И всё-таки члены его ослабели при одной только мысли о тёмной леди сумеречного народа. О, сколько раз являлся ему в кошмарах её образ — порождение уловленных им дум Джаира, лёгших на память, как ложатся на стены пещеры тени, созданные огнём. Он так страшился встречи с ней, но что ещё оставалось? Вансен был солдатом, и, дав клятву защищать этот народец, теперь хранил верность своему слову так же твёрдо, как верность присяге Эддонам и их трону, данной им ещё при поступлении на службу.
— Вот мой план, — высказался Феррас, когда остальные наконец угомонились. — Я намерен добиваться мира.
— Мира!? — рыкнул Медь. — С народом сумерек? С эттинами и подлыми предателями? Это безумие!
Вансен невесело усмехнулся.
— Если так, безумие — единственное, что может нас спасти.
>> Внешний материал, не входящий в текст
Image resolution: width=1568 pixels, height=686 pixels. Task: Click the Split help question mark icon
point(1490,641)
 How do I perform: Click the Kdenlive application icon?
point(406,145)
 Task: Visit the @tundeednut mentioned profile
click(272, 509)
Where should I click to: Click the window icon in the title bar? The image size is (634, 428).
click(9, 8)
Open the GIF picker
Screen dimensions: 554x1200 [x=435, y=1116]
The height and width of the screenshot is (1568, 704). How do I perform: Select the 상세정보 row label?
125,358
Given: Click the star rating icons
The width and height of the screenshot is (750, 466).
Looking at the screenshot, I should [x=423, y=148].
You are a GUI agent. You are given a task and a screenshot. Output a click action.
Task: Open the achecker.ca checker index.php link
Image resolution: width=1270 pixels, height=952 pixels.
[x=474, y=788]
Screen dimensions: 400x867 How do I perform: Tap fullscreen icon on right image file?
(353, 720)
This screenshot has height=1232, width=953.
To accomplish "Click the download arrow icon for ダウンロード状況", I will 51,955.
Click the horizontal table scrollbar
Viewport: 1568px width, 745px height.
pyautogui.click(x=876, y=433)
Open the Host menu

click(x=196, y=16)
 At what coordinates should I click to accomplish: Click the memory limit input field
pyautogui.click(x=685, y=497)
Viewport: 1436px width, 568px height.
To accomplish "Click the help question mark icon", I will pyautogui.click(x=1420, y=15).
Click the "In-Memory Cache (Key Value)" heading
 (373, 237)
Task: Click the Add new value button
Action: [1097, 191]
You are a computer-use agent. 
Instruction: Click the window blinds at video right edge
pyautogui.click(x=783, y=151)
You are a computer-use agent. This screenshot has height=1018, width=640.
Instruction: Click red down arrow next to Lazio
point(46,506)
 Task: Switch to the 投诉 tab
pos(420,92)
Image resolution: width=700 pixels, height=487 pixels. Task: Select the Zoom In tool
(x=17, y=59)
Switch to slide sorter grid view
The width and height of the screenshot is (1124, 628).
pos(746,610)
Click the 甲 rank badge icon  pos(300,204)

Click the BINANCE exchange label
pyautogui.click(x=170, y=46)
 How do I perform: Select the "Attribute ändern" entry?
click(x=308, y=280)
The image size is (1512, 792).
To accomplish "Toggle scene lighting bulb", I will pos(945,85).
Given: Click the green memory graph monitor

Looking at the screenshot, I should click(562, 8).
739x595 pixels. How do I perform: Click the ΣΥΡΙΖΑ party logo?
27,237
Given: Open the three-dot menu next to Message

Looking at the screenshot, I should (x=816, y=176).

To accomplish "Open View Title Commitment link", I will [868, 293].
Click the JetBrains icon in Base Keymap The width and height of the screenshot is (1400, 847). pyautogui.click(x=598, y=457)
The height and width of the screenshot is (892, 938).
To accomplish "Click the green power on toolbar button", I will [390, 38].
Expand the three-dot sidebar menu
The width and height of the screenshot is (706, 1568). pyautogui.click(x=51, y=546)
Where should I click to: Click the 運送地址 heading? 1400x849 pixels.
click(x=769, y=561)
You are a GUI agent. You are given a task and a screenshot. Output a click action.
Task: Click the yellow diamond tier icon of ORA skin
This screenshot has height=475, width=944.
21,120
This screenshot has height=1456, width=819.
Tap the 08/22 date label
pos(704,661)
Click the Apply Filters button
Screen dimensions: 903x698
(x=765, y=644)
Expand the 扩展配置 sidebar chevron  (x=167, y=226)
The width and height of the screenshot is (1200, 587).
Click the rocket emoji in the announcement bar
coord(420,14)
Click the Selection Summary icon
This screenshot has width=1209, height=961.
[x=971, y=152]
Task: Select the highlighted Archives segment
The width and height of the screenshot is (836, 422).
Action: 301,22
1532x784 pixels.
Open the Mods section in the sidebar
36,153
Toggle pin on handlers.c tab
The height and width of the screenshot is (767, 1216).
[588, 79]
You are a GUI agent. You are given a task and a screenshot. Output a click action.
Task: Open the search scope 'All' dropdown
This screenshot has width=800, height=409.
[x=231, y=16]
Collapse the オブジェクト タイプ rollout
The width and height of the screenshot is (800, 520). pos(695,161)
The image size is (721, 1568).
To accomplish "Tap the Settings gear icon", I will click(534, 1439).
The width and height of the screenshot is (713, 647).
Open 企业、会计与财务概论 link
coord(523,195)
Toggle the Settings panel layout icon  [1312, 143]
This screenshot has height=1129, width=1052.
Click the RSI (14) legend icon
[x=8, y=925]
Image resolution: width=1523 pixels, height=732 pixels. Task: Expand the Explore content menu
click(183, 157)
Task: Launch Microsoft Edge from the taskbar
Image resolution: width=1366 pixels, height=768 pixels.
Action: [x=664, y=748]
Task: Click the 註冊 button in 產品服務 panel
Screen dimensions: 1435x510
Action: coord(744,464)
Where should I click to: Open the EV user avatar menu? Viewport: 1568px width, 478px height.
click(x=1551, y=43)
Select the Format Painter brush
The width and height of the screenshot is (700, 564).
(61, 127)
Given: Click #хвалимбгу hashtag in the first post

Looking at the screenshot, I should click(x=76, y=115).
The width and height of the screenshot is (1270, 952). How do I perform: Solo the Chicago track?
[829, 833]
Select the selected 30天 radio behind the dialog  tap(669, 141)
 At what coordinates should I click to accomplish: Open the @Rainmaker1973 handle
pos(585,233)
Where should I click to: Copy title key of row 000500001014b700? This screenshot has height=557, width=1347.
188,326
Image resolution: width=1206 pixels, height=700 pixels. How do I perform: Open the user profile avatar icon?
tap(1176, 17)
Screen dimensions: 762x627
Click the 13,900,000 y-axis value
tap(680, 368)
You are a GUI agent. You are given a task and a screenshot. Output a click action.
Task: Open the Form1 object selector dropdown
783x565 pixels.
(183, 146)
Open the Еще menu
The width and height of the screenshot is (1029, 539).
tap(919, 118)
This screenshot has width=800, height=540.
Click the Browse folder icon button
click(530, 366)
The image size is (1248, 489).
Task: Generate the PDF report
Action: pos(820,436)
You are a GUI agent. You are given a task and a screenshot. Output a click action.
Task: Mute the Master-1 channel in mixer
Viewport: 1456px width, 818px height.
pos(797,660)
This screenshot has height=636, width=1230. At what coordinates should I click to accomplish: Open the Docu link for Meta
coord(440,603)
Одинокая краюшка луны висела в небесах, когда они тихонько выбрались через боковую дверцу обсерватории Чавена, притулившейся у старых стен. Сланец уже несколько недель не поднимался на поверхность, и с первым же вдохом свежий пряный воздух ударил в голову и перед глазами всё поплыло. Он сделал два нетвёрдых шага, покачиваясь, будто оглушённый, не сразу обретя равновесие. Ночь казалась… такой огромной!
Кремень, напротив, вроде бы ничего такого не ощущал. Он быстро глянул в одну сторону, в другую — и побежал вниз по ступеням, а у подножия лестницы без колебаний свернул на ту дорогу, что вела вдоль стены прямо к Лагуне скиммеров, будто заранее видел, куда придёт по ней. Сланец непроизвольно вздрогнул. Откуда мальчик мог знать такие вещи? Этому не было разумного объяснения — более того, это противоречило всем доводам разума. Но вписывается это всё в рамки здравого смысла или нет, а если Сланец потеряет парнишку, Опал непременно его запилит. И он поспешил за ребёнком.